§ **Exercise**
Each record below is to be reproduced without any change.

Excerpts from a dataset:

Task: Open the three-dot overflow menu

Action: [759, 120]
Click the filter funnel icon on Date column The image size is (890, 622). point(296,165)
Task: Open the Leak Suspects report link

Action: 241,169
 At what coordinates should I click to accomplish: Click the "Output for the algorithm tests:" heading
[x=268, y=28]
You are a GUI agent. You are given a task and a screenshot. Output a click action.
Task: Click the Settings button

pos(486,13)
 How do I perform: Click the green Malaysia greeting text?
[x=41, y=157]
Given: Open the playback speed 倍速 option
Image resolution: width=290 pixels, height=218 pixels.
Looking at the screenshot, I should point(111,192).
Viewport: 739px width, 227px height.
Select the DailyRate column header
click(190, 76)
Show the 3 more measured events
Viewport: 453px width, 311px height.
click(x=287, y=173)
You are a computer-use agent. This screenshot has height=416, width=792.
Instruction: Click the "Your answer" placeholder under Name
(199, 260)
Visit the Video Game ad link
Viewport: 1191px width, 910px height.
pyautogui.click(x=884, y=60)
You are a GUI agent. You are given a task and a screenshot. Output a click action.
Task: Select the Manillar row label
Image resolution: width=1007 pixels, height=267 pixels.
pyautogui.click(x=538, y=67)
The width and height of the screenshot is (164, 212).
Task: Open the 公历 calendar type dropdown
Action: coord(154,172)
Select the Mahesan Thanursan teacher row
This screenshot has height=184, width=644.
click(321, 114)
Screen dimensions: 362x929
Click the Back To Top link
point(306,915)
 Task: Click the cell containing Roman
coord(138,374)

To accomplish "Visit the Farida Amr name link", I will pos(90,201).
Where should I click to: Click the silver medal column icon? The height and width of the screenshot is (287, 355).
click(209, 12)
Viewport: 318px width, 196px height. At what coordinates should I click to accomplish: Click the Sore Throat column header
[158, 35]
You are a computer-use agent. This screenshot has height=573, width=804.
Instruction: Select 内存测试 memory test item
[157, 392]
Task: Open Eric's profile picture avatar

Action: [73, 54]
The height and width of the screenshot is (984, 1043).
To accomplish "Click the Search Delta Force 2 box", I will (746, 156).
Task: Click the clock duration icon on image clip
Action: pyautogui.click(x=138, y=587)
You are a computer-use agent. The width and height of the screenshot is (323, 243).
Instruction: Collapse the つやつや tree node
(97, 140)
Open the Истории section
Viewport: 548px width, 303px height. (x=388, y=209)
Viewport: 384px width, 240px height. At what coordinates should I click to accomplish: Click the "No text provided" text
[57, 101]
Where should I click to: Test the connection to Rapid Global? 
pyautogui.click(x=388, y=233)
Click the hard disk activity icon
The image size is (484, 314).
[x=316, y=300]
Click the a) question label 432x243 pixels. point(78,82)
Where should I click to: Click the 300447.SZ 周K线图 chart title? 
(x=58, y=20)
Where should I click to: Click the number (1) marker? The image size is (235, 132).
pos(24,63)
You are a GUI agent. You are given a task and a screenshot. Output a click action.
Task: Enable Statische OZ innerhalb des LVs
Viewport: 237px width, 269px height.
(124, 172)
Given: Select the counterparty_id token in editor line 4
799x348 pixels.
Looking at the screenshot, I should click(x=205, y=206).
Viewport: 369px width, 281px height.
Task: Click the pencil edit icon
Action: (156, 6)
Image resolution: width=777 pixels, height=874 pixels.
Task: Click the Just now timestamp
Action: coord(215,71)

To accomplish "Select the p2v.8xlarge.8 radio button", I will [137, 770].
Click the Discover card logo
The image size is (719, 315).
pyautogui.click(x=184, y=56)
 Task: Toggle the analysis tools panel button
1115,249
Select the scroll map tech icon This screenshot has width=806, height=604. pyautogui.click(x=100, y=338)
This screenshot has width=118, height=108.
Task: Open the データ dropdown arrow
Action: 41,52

§ **Result of the task**
Task: Open the three-dot overflow menu

Action: [759, 120]
Click the filter funnel icon on Date column The image size is (890, 622). point(296,165)
Task: Open the Leak Suspects report link

Action: 241,169
 At what coordinates should I click to accomplish: Click the "Output for the algorithm tests:" heading
[x=268, y=28]
You are a GUI agent. You are given a task and a screenshot. Output a click action.
Task: Click the Settings button

pos(486,13)
 How do I perform: Click the green Malaysia greeting text?
[x=41, y=157]
Given: Open the playback speed 倍速 option
Image resolution: width=290 pixels, height=218 pixels.
Looking at the screenshot, I should point(111,192).
Viewport: 739px width, 227px height.
Select the DailyRate column header
click(190, 76)
Show the 3 more measured events
Viewport: 453px width, 311px height.
click(x=287, y=173)
You are a computer-use agent. This screenshot has height=416, width=792.
Instruction: Click the "Your answer" placeholder under Name
(199, 260)
Visit the Video Game ad link
Viewport: 1191px width, 910px height.
pyautogui.click(x=884, y=60)
You are a GUI agent. You are given a task and a screenshot. Output a click action.
Task: Select the Manillar row label
Image resolution: width=1007 pixels, height=267 pixels.
pyautogui.click(x=538, y=67)
The width and height of the screenshot is (164, 212).
Task: Open the 公历 calendar type dropdown
Action: coord(154,172)
Select the Mahesan Thanursan teacher row
This screenshot has height=184, width=644.
click(321, 114)
Screen dimensions: 362x929
Click the Back To Top link
point(306,915)
 Task: Click the cell containing Roman
coord(138,374)

To accomplish "Visit the Farida Amr name link", I will pos(90,201).
Where should I click to: Click the silver medal column icon? The height and width of the screenshot is (287, 355).
click(209, 12)
Viewport: 318px width, 196px height. At what coordinates should I click to accomplish: Click the Sore Throat column header
[158, 35]
You are a computer-use agent. This screenshot has height=573, width=804.
Instruction: Select 内存测试 memory test item
[157, 392]
Task: Open Eric's profile picture avatar

Action: [73, 54]
The height and width of the screenshot is (984, 1043).
To accomplish "Click the Search Delta Force 2 box", I will (746, 156).
Task: Click the clock duration icon on image clip
Action: pyautogui.click(x=138, y=587)
You are a computer-use agent. The width and height of the screenshot is (323, 243).
Instruction: Collapse the つやつや tree node
(97, 140)
Open the Истории section
Viewport: 548px width, 303px height. (x=388, y=209)
Viewport: 384px width, 240px height. At what coordinates should I click to accomplish: Click the "No text provided" text
[57, 101]
Where should I click to: Test the connection to Rapid Global? 
pyautogui.click(x=388, y=233)
Click the hard disk activity icon
The image size is (484, 314).
[x=316, y=300]
Click the a) question label 432x243 pixels. point(78,82)
Where should I click to: Click the 300447.SZ 周K线图 chart title? 
(x=58, y=20)
Where should I click to: Click the number (1) marker? The image size is (235, 132).
pos(24,63)
You are a GUI agent. You are given a task and a screenshot. Output a click action.
Task: Enable Statische OZ innerhalb des LVs
Viewport: 237px width, 269px height.
(124, 172)
Given: Select the counterparty_id token in editor line 4
799x348 pixels.
Looking at the screenshot, I should click(x=205, y=206).
Viewport: 369px width, 281px height.
Task: Click the pencil edit icon
Action: (156, 6)
Image resolution: width=777 pixels, height=874 pixels.
Task: Click the Just now timestamp
Action: coord(215,71)

To accomplish "Select the p2v.8xlarge.8 radio button", I will [137, 770].
Click the Discover card logo
The image size is (719, 315).
pyautogui.click(x=184, y=56)
 Task: Toggle the analysis tools panel button
1115,249
Select the scroll map tech icon This screenshot has width=806, height=604. pyautogui.click(x=100, y=338)
This screenshot has width=118, height=108.
Task: Open the データ dropdown arrow
Action: 41,52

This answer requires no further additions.